BEGIN

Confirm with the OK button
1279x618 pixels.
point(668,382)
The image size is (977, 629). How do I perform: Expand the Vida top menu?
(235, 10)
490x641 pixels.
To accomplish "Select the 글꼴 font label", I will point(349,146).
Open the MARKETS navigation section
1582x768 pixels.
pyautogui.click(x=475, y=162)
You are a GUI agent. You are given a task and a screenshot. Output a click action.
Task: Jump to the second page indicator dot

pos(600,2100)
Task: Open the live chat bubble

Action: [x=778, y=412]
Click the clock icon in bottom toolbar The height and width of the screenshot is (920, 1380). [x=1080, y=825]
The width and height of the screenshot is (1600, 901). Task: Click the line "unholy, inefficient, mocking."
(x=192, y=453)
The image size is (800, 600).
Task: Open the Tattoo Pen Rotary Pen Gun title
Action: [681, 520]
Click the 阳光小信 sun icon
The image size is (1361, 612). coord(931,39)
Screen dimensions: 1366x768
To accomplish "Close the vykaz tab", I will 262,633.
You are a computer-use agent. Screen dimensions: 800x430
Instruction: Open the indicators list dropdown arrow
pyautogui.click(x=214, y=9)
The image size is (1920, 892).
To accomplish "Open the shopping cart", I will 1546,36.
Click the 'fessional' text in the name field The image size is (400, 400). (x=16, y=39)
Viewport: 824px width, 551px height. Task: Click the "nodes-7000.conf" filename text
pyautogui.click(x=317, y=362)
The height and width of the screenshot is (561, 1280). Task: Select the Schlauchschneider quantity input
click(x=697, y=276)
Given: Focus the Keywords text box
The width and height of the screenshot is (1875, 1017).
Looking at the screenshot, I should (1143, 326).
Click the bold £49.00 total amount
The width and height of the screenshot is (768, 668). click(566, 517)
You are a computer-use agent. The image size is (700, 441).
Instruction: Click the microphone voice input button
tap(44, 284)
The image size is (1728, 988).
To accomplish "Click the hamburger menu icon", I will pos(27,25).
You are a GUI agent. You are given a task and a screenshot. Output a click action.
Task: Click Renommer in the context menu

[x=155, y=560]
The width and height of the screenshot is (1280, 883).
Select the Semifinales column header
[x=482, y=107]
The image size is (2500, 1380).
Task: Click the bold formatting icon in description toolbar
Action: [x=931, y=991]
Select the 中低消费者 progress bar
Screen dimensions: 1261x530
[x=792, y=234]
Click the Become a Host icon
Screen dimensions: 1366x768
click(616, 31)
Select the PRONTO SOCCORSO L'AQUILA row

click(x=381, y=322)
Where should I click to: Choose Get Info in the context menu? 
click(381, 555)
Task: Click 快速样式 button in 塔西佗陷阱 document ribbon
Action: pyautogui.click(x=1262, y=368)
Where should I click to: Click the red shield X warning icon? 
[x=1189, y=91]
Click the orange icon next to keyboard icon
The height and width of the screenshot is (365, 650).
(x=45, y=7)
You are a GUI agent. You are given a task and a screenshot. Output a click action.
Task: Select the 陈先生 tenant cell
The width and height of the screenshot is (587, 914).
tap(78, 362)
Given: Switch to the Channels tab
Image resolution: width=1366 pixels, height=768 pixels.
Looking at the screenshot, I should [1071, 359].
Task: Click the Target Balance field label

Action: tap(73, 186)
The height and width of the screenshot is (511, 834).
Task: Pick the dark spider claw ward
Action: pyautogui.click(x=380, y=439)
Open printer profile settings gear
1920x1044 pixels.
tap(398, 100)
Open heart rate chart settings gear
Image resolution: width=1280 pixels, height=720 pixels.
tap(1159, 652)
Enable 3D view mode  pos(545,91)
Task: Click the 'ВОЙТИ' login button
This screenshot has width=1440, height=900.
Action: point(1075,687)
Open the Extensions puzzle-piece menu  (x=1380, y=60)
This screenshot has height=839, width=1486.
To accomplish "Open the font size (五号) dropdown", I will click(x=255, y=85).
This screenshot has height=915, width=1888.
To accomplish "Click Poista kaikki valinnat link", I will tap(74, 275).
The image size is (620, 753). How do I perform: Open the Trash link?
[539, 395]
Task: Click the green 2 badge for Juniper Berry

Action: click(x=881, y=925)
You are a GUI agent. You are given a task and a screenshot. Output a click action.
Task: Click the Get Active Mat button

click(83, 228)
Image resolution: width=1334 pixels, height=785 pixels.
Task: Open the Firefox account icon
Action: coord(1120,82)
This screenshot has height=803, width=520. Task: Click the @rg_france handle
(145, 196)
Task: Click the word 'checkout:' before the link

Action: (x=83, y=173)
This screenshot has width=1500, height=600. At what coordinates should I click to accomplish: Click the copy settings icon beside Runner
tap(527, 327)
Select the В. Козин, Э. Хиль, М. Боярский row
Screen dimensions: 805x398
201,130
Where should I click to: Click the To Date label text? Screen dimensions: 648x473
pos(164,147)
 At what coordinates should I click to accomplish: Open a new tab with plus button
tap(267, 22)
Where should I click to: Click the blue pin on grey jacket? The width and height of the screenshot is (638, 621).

END

● Your task:
Where does the string "will" appear in the records above? Show every line that holds it.

● Answer box:
To accomplish "Select the 글꼴 font label", I will point(349,146).
To accomplish "Close the vykaz tab", I will 262,633.
To accomplish "Open the shopping cart", I will 1546,36.
To accomplish "Click the hamburger menu icon", I will pos(27,25).
To accomplish "Open the font size (五号) dropdown", I will click(x=255, y=85).
To accomplish "Click Poista kaikki valinnat link", I will tap(74, 275).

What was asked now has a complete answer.